In March 2018, 44 African nations signed the Kigali Declaration in Rwanda that brings the region one step closer to deep and meaningful integration, complementing advances made in the establishment of the Continental Free Trade Area. This has been made possible by Africa's shift to technocracy. Abiy Ahmed and Nana Addo, the leaders, respectively, of Ethiopia and Ghana, among others, are setting a radically new and propitious tone for the future. Unlike their predecessors, they are keen to stave off dependence on state-owned enterprises and foreign aid, and are demonstrating a sincere commitment to regional integration and co-operation.
Cross-border regulatory alignment in the Economic Community of West African States has increased. Nigeria, for instance, as a member of the West African Monetary Zone will co-operate with Benin in the French-speaking West African Economic and Monetary Union on a $4.5bn border facility to increase trade flows.

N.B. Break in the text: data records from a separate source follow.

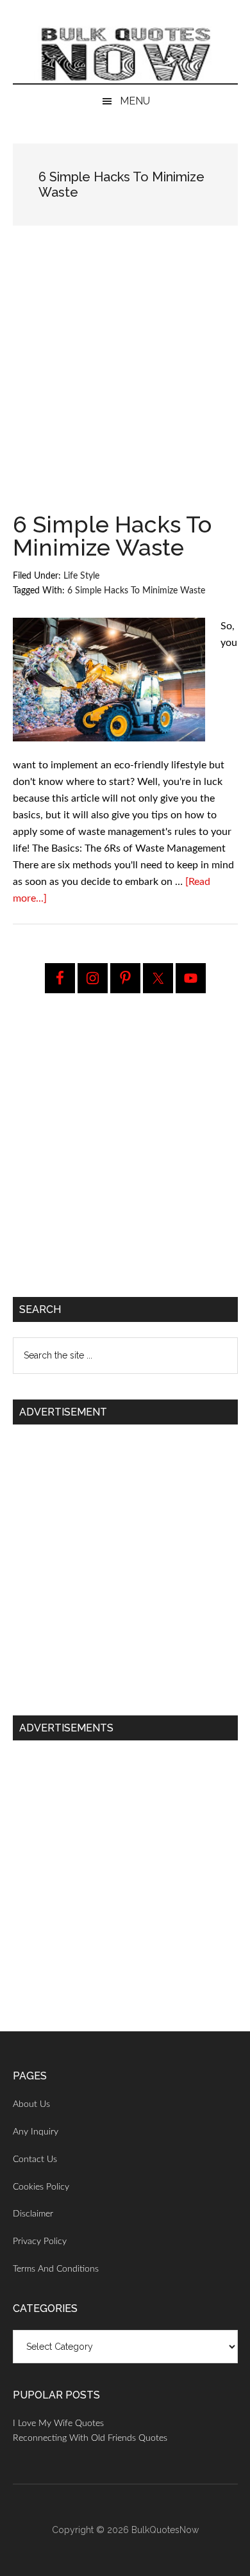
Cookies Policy (41, 2187)
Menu (135, 101)
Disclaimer (33, 2213)
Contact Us (35, 2159)
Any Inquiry (35, 2131)
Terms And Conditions (56, 2269)
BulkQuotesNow (165, 2530)
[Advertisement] (125, 383)
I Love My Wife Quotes (58, 2423)
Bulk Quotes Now (125, 54)
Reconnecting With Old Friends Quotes (90, 2438)
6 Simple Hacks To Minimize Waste (112, 536)
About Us (31, 2104)
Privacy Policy (40, 2241)
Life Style (81, 576)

The Bank of Central African States, which serves as the central bank of six countries, now oversees the unified Douala Stock Exchange after Cameroon and Gabon came to an agreement over their competing securities bodies. The removal from power of Jacob Zuma in South Africa, Robert Mugabe in Zimbabwe and José Eduardo Dos Santos in Angola signifies a shift in southern Africa away from the revolutionary comrades of yesteryear.
However, one overlooked aspect that requires further debate is that only 30 countries adopted the Free Movement Protocol, the third tenet intended to complement the Kigali Declaration and CFTA. The protocol, it is hoped, will lead eventually to the creation of a 'borderless' Africa.
Questions must be asked about the necessity of freedom of movement in the early stages of the CFTA and whether the ostensible benefits outweigh the obstacles that such a debate is likely to bring up. In the light of continuing conflicts in the region, mass migration, climate change, political uncertainty and rising refugee numbers, many countries are opposed to opening borders. Around 26% of the world's refugees (around 18m people) are in sub-Saharan Africa, and this excludes the myriad economic migrants who would emerge as a result of a borderless continent.
Several relatively wealthy and stable nations –Botswana, the Seychelles, Ivory Coast, Cape Verde, Mauritius, Namibia and Zambia – did not adopt the Free Movement Protocol. In addition to those struggling under the pressure of the refugee crisis, namely Egypt and Maghreb countries, the situation across the continent has been exacerbated by recent military interventions.
The flow of refugees and migrants goes both ways. Safer southern countries, such as Zambia, have endeavoured to home around 76,000 Congolese refugees by the end of 2018. This is besides those already absorbed from Angola, Zimbabwe, Mozambique, Rwanda and the Democratic Republic of Congo in the decades since Zambia became independent in 1964. In spite of the country's efforts, the lack of public services and political mismanagement of resources has enabled antipathy towards foreigners to fester.
For a continent of 55 countries, many of which are contending with a spectrum of unrest, it is possible that uninhibited adoption of the CFTA and the opening of borders may give rise to the same nationalist groundswell that is threatening the US and Europe.
Max Roch is Research and Policy Analyst at OMFIF.